Человек дожил до седин в «бурях века», а это значит, что он боролся с судьбой, что его вела душа. Значит, его нельзя забывать, его стоит признать за дела и жизнь. Поэтому последняя строчка — «Снимите шапку, гражданин!» — обрывает элегический настрой: этот призыв обращён к живым и нарушает кладбищенскую тишину. Лирический субъект не приходит к пессимизму, гражданское начало побеждает. Невозможно противиться смерти, но смерть уже не может всех уравнять. Даже перестав существовать, человек не переходит в ничто, не теряет своего величия. В этом плане интересно сравнить рубцовское «Идёт процессия» со стихотворением Тютчева «И гроб опущен уж в могилу», в котором сохраняется непреодолимая грань между человеческой бренностью, «толпой», «грехопаденьем» и нетленно-чистым, вечным, беспредельным небом: «учёный пастор»

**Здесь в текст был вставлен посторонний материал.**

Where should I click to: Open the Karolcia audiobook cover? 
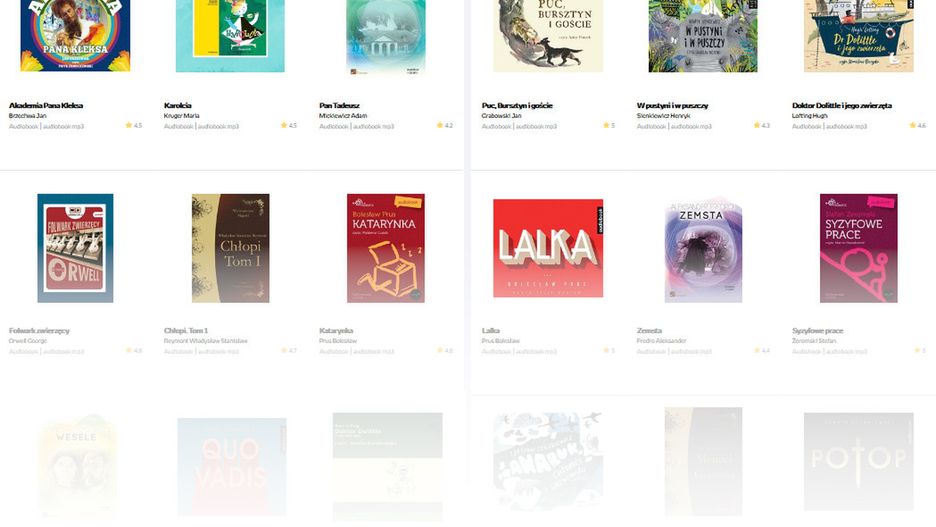pos(230,36)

Вещает бренность человечью,
Грехопаденье, смерть Христа…
И умною, пристойной речью
Толпа различно занята…
А небо так нетленно-чисто,
Так беспредельно над землёй…
И птицы реют голосисто
В воздушной бездне голубой…10.

И если чьё-то существование бесполезно, то Рубцов ещё при жизни таких людей готов с ними проститься. Например, в стихотворении «В старом парке» «бывший барин», живущий «на чужбине», духовно мёртв, так как мертвы следы, оставленные им на родине: «Всё дико здесь… / И там, во тьме унылого строенья, / Забытого навек без сожаленья, / Горят кошачьи жёлтые глаза» (153). Старый дом и парк никому не нужны: «Ничей приход не оживит картины…». О барине никто не помнит, его слёзы не вызывают сочувствия, они скорее смешны: «И, может быть, сейчас, / Как старый лев, / Дряхлея на чужбине, / Об этой сладкой / Вспомнил он малине, / И долго слёзы катятся из глаз». Эта грусть не столько оттого, что никто не живёт в полуразрушенном доме, сколько оттого, что так нелепо сложилась человеческая жизнь. Это стихотворение как бы пережило бунинские элегии о духовной смерти, о нравственной деградации дворянства как класса. Пережило — и отошло от элегии, потому что «изжила» себя, ушла в прошлое духовная драма дворянского поколения.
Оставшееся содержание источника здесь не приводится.